***** Extracted material *****

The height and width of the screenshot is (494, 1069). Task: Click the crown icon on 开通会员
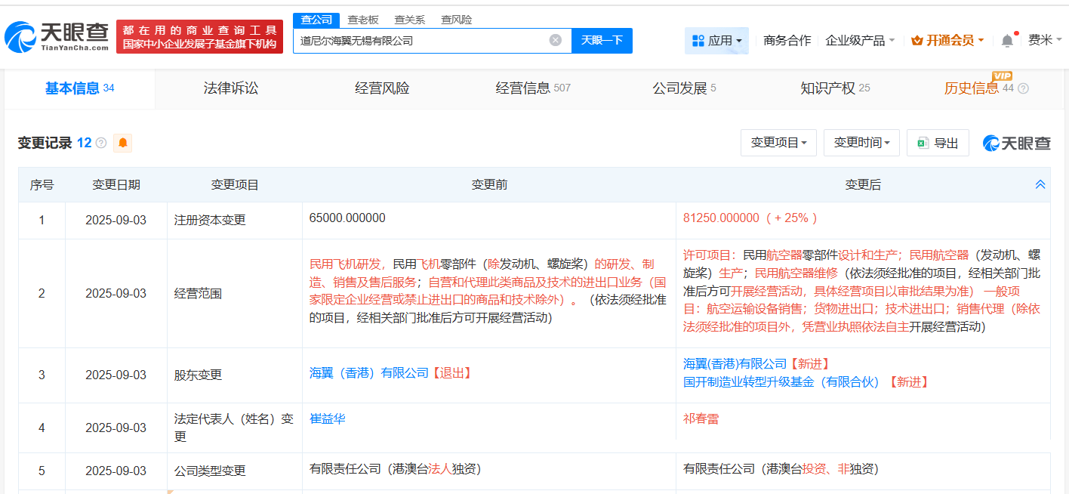(x=916, y=39)
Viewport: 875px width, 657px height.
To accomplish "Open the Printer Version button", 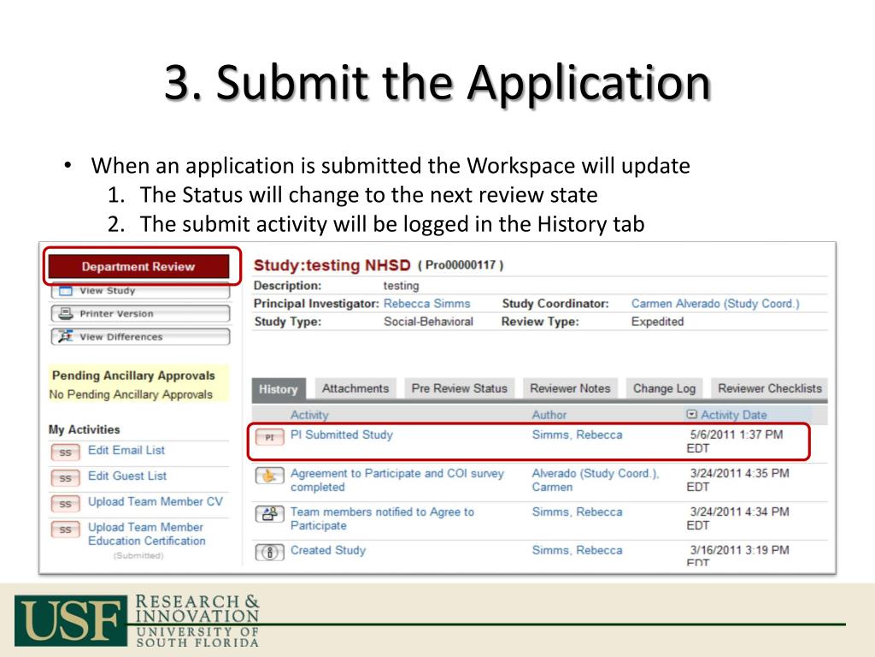I will pyautogui.click(x=139, y=314).
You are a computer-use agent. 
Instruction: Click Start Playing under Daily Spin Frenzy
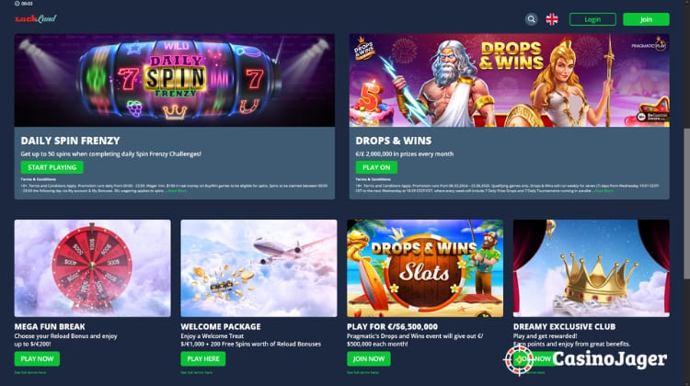52,167
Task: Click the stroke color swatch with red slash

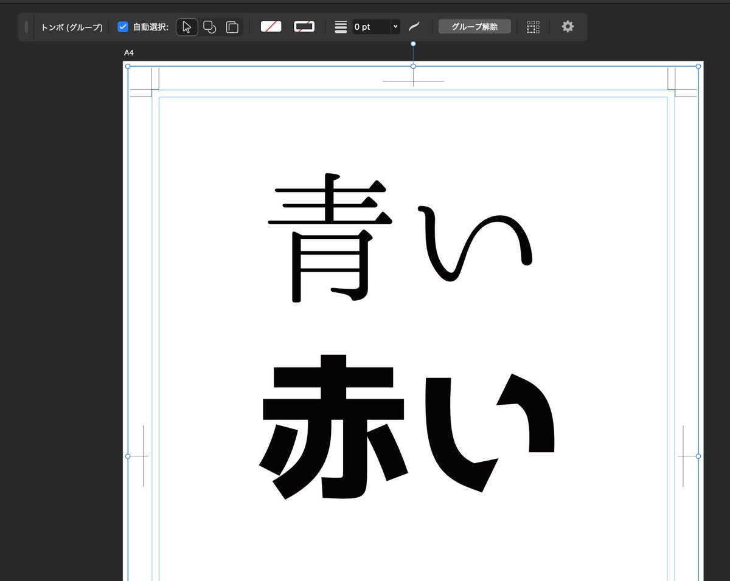Action: (x=304, y=26)
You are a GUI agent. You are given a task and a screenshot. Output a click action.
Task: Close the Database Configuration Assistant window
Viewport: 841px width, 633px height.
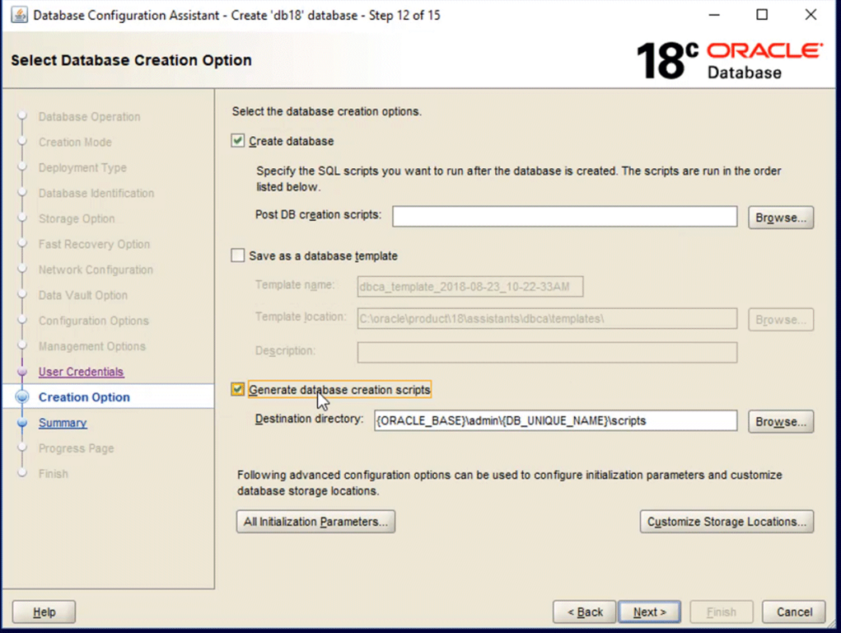811,15
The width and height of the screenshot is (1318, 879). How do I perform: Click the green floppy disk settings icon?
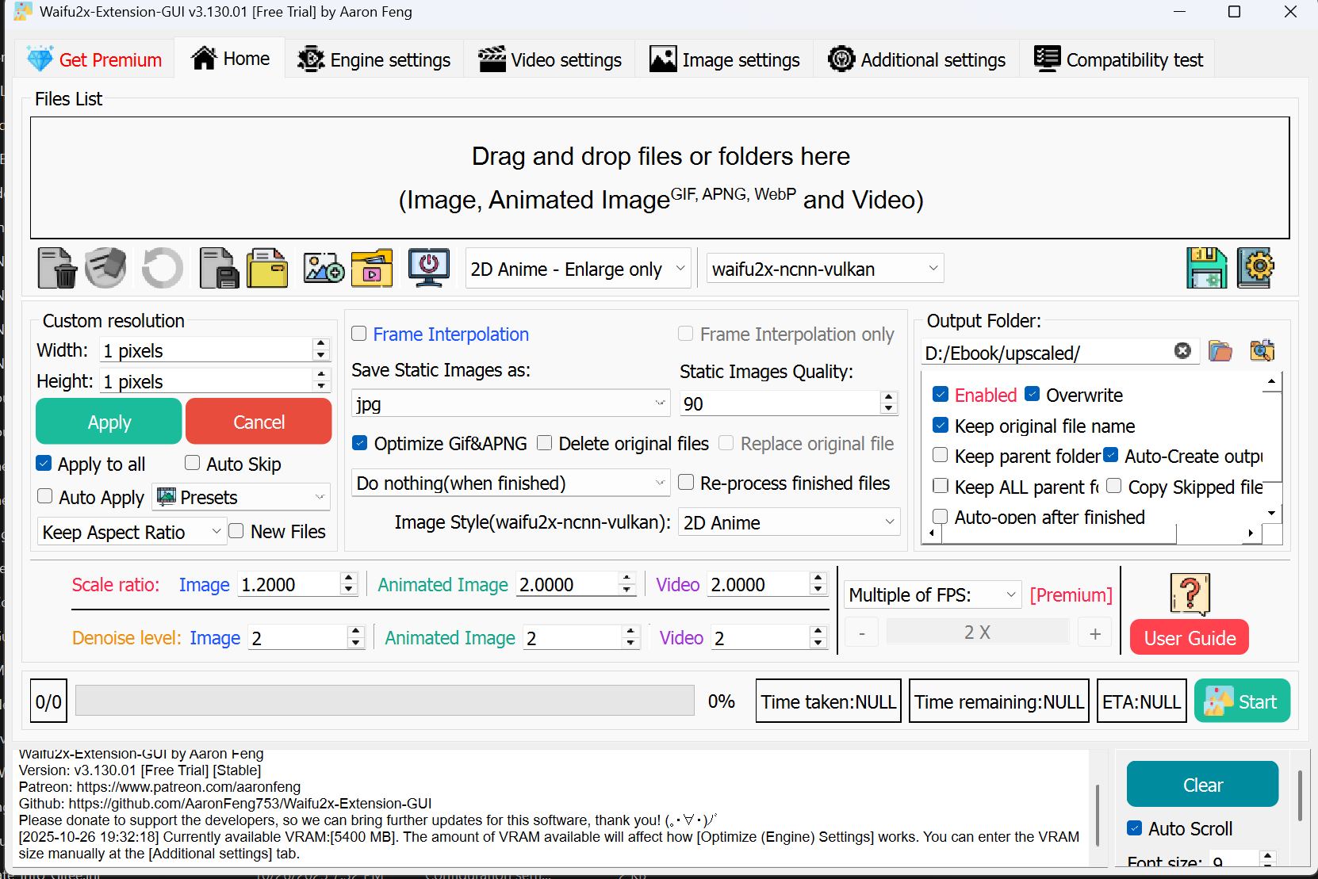1206,269
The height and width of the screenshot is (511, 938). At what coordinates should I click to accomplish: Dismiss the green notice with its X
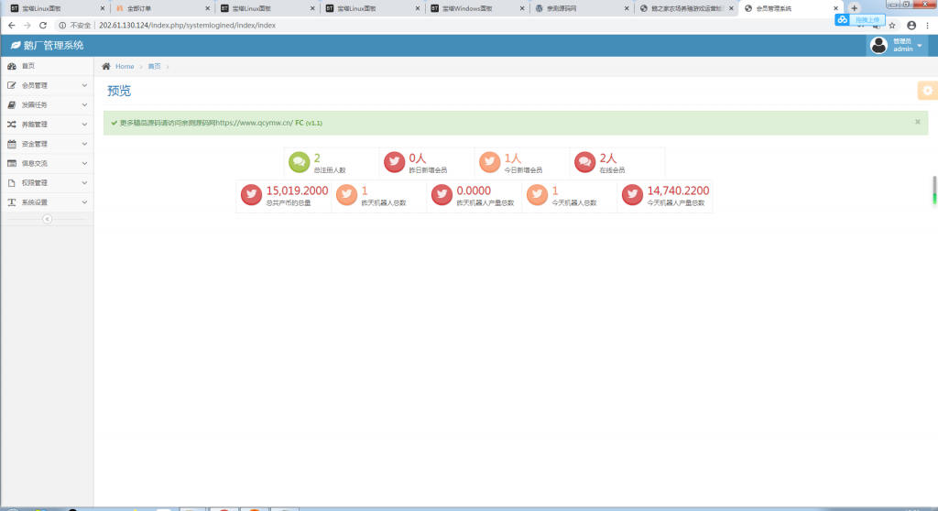pos(917,121)
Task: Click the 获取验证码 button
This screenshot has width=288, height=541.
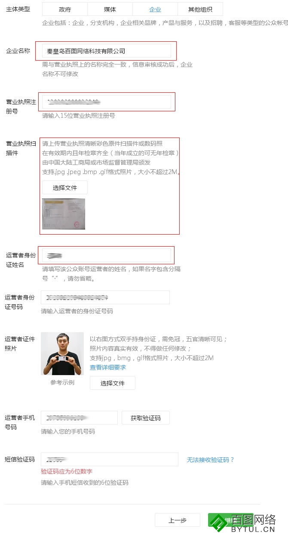Action: click(x=146, y=418)
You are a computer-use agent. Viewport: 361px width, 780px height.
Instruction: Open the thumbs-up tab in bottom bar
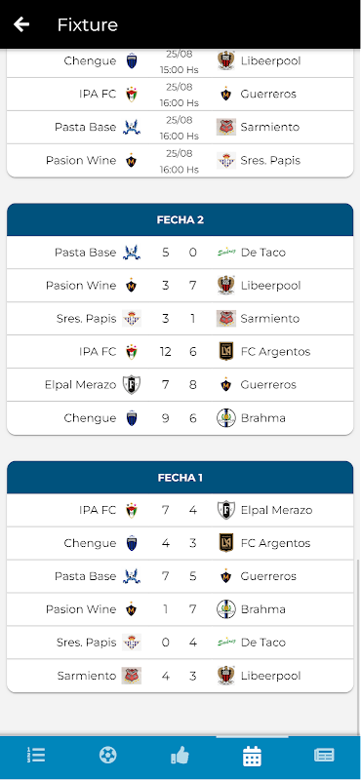180,756
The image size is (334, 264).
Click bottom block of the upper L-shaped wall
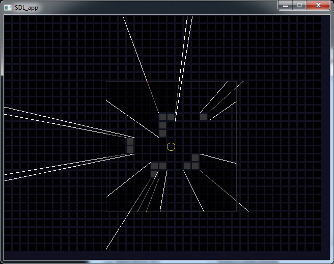pyautogui.click(x=162, y=133)
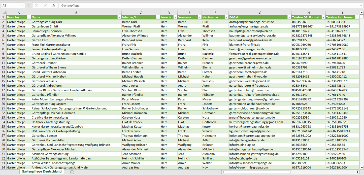Click the vertical scrollbar down arrow
Viewport: 364px width, 175px height.
pos(362,167)
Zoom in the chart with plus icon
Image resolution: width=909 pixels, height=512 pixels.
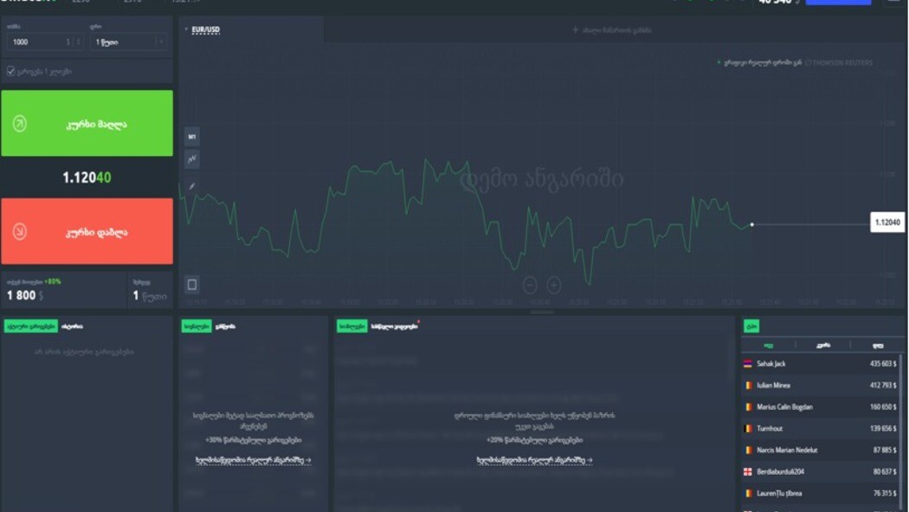(554, 284)
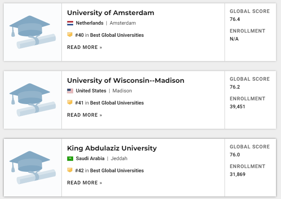Open the University of Wisconsin--Madison title link
Image resolution: width=281 pixels, height=199 pixels.
pyautogui.click(x=125, y=80)
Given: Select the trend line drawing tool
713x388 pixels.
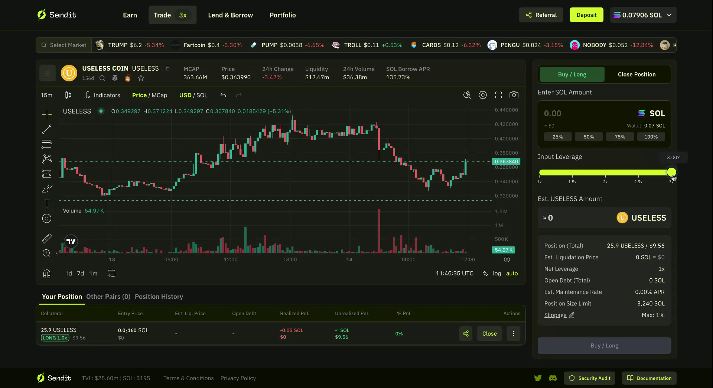Looking at the screenshot, I should click(47, 129).
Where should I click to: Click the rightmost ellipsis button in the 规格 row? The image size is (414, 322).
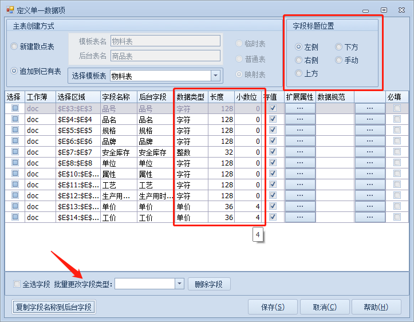[370, 130]
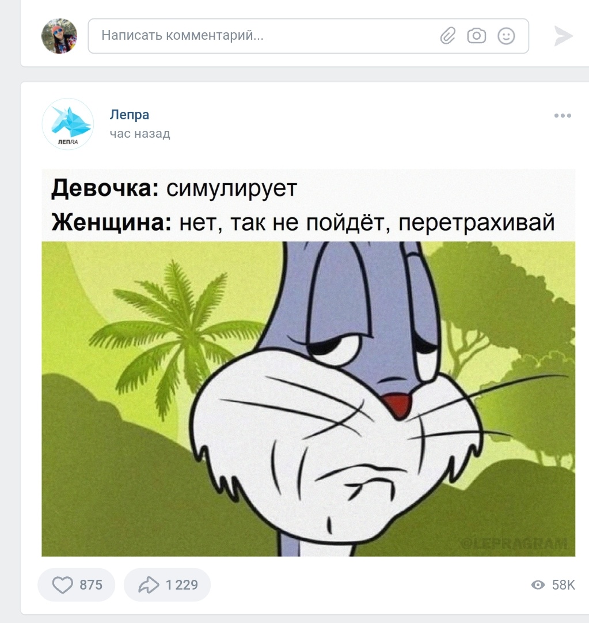Click the @LEPRAGRAM watermark on the image
Screen dimensions: 589x623
point(514,543)
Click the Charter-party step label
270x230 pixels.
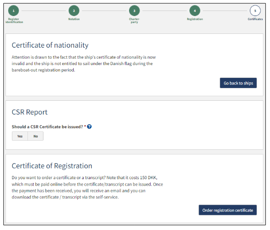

*****

Problem to work on: Repeat exactly the lines above, starting at the one that contains "You are a computer-use agent. Viewport: 361px" and stopping at the last line of the entries, and leave out the pictures.

Answer section:
You are a computer-use agent. Viewport: 361px width, 780px height.
Instruction: Open the thumbs-up tab in bottom bar
180,756
The image size is (334, 264).
Click bottom block of the upper L-shaped wall
pyautogui.click(x=162, y=133)
Click the vertical scrollbar down arrow
Viewport: 364px width, 175px height.
pos(362,167)
Zoom in the chart with plus icon
Image resolution: width=909 pixels, height=512 pixels.
(554, 284)
Open the University of Wisconsin--Madison title link
Image resolution: width=281 pixels, height=199 pixels.
pyautogui.click(x=125, y=80)
Given: Select the trend line drawing tool
713x388 pixels.
Looking at the screenshot, I should click(47, 129).
Where should I click to: Click the rightmost ellipsis button in the 规格 row? The image size is (414, 322).
[370, 130]
Click the @LEPRAGRAM watermark on the image
Screen dimensions: 589x623
point(514,543)
Click the Charter-party step label
270x230 pixels.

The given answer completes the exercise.